Thursday, 5 March 2009

I'm stuck in a moral dilemma... don't know whether to tell the truth about something or to lie through my horrible yellow teeth. I'll ask Barry.

Barry will know what to do.

P.S. All you lowdown and dirty hotties out there: They're not yellow. Or horrible. But Barry will know what to do.

Monday, 2 March 2009

Got my car back today. As you'd imagine, there's nothing on Earth I'd love more than to rant on about what a terrible inconvenience it all was, and how it made the last 10 days a LIVING HELL, but the truth is that it was quite a smooth & painless experience. My car had been booked into a garage after somebody hit me from behind. It's a situation that's proved a fantastic way of meeting middle-aged women.

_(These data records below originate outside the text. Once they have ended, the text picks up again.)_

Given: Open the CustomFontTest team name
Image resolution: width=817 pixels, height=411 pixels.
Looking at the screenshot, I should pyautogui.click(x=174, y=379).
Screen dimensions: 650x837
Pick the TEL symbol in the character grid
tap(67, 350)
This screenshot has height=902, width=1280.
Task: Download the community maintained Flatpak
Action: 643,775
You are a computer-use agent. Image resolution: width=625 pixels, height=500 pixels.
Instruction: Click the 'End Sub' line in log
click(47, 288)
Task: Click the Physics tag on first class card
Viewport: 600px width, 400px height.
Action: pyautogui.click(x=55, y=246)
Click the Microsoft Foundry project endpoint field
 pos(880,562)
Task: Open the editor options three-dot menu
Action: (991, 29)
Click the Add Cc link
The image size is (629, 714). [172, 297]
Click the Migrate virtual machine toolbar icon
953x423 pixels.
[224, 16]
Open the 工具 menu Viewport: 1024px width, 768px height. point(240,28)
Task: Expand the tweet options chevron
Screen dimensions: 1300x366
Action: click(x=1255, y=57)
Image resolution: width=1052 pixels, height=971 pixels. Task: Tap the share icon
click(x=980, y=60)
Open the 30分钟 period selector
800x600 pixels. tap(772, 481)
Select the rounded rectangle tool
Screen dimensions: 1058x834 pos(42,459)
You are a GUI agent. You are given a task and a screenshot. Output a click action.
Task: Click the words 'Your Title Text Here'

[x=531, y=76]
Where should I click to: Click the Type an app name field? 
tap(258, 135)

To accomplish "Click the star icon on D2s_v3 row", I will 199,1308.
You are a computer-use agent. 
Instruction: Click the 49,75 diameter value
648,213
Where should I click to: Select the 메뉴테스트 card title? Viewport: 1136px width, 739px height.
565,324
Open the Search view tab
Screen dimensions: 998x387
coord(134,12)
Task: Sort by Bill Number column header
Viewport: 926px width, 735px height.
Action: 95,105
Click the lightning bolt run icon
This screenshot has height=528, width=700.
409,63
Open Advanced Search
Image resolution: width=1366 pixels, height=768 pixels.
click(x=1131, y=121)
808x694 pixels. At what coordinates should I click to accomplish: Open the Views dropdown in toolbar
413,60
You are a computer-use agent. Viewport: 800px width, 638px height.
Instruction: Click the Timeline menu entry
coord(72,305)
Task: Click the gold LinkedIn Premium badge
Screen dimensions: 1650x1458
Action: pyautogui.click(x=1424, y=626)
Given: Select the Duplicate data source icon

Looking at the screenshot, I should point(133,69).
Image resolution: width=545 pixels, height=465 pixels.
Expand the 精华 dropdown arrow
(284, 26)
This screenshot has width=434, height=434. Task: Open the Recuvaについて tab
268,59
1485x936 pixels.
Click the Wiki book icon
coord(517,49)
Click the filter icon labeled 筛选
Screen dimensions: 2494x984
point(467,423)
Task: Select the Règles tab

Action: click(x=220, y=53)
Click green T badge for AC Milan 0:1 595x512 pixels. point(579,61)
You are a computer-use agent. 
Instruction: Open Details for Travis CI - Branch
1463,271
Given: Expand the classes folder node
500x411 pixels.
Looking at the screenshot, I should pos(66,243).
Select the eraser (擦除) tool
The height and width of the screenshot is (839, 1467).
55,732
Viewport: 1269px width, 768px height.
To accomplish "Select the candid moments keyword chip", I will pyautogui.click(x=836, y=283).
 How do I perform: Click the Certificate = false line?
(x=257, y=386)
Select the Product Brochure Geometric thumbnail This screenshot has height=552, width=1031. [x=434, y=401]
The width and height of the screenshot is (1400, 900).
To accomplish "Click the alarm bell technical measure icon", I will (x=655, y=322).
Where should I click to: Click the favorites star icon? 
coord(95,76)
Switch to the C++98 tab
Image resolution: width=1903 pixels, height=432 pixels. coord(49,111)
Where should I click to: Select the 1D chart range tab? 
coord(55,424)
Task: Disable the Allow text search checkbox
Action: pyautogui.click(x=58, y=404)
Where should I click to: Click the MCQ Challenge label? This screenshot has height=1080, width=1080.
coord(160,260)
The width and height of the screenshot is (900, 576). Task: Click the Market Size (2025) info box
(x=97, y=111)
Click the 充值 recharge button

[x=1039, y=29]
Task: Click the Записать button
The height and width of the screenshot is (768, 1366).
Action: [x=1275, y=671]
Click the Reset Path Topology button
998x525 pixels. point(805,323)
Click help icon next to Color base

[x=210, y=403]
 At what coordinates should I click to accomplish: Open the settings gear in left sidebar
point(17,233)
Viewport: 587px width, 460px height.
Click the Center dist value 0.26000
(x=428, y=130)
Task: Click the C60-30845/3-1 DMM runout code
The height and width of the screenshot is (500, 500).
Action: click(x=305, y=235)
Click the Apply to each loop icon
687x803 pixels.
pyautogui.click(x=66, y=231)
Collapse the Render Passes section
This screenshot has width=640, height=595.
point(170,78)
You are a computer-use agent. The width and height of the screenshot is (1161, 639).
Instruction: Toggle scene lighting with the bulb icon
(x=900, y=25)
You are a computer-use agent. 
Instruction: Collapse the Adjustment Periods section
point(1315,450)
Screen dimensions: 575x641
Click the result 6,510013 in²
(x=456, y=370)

It took me a couple of days to get used to the hire car. It was a VW Polo & I was shocked to find myself behind the wheel of a car with peddles that responded to pressure, brakes that slowed the car down & steering that seemed to want to get me safely around corners. I couldn't believe it; this is not the kind of thing I'm used to! I stalled it straight away and went into a panic, then I drove home - terrified - at 30mph. The next day when I had to go out and do my little weekly shop I decided to walk because I was shit-scared of the Polo.

Sunday, 1 March 2009

Cut myself shaving this morning. Well, maimed myself would probably describe it more accurately, being as it was more like a knife wound than anything else. Whenever this happens it always happens in the same place; an area where I once attempted to do a downward stroke in the fastest time imaginable. Needless to say, it went dreadfully wrong and ended up removing an area of skin about the size of three lentils. An endless stream of blood trickling down my chin. There's always what I'd deem an unnecessary amount of blood involved. Anyway, these days I've given up on the speedy downstrokes & I take extra care in general, but every once in a while it just happens all over again, somewhat inexplicably. I dunno... maybe it's the Bic.

The most embarrassing thing about the whole affair is that my beard-growing capability is laughable. I'm talking Fisher Price here. It's a Fisher Price beard.